◆ PROBLEM TO SOLVE ◆
As the output, give exactly the lines that run from the one with "Akceptuj wszystko (116, 2550)" through the end of the records below, and omit pictures.

-- INPUT RECORDS follows --

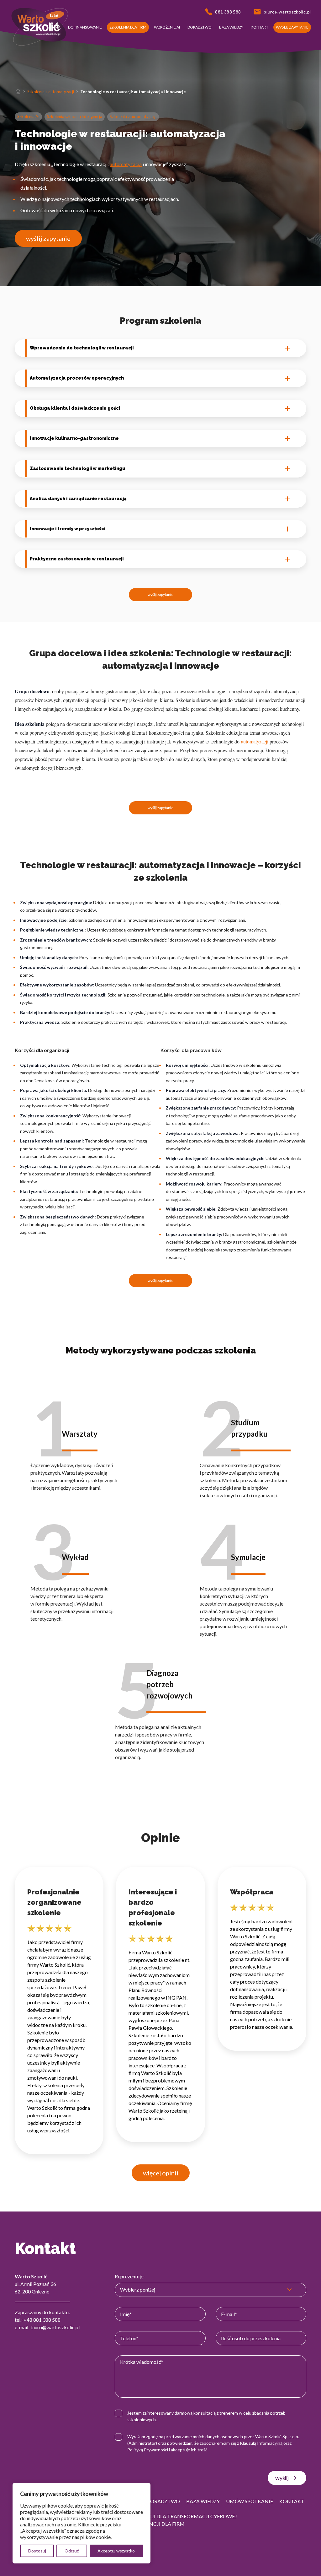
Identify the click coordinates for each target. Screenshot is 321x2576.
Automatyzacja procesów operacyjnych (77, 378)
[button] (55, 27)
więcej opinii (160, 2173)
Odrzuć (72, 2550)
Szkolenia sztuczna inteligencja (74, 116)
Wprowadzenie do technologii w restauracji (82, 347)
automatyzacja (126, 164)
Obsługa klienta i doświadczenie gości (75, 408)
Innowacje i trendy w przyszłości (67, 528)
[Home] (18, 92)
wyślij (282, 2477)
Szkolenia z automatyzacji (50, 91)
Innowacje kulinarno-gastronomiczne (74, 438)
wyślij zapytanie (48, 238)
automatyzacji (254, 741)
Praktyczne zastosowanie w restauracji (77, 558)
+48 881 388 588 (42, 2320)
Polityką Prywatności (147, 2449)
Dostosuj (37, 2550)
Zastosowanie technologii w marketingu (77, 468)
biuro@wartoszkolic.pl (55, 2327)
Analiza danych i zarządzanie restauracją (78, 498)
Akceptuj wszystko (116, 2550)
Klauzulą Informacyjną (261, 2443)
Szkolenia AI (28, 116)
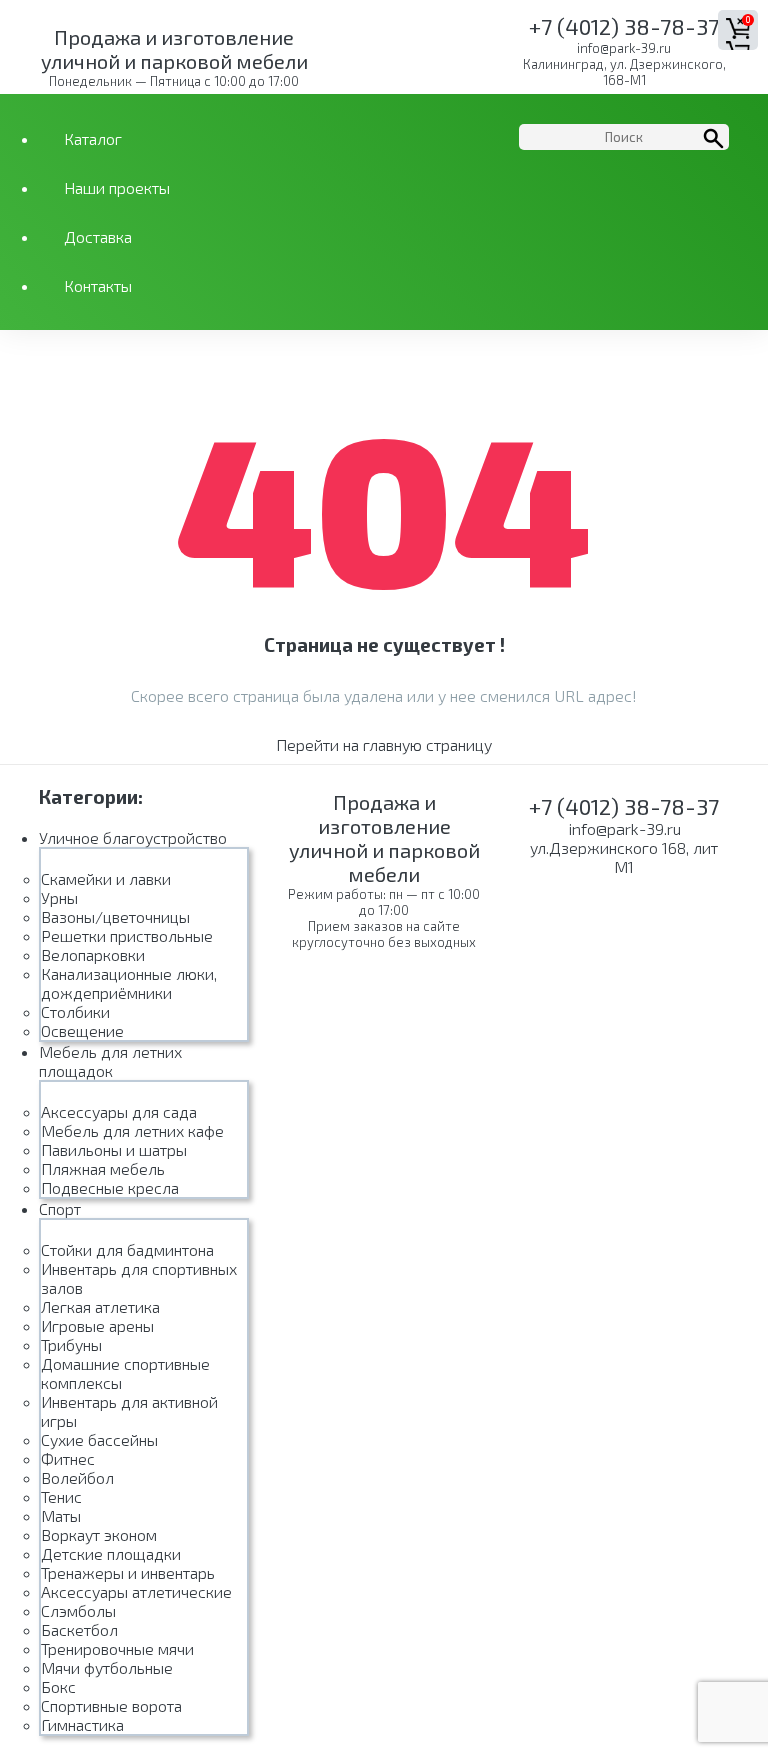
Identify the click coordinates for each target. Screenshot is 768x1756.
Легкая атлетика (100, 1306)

-- INPUT RECORDS concluded --

◆ ANSWER SECTION ◆
Akceptuj wszystko (116, 2550)
Klauzulą Informacyjną (261, 2443)
Szkolenia AI (28, 116)
Identify the click coordinates for each target. Screenshot is 768x1756.
Легкая атлетика (100, 1306)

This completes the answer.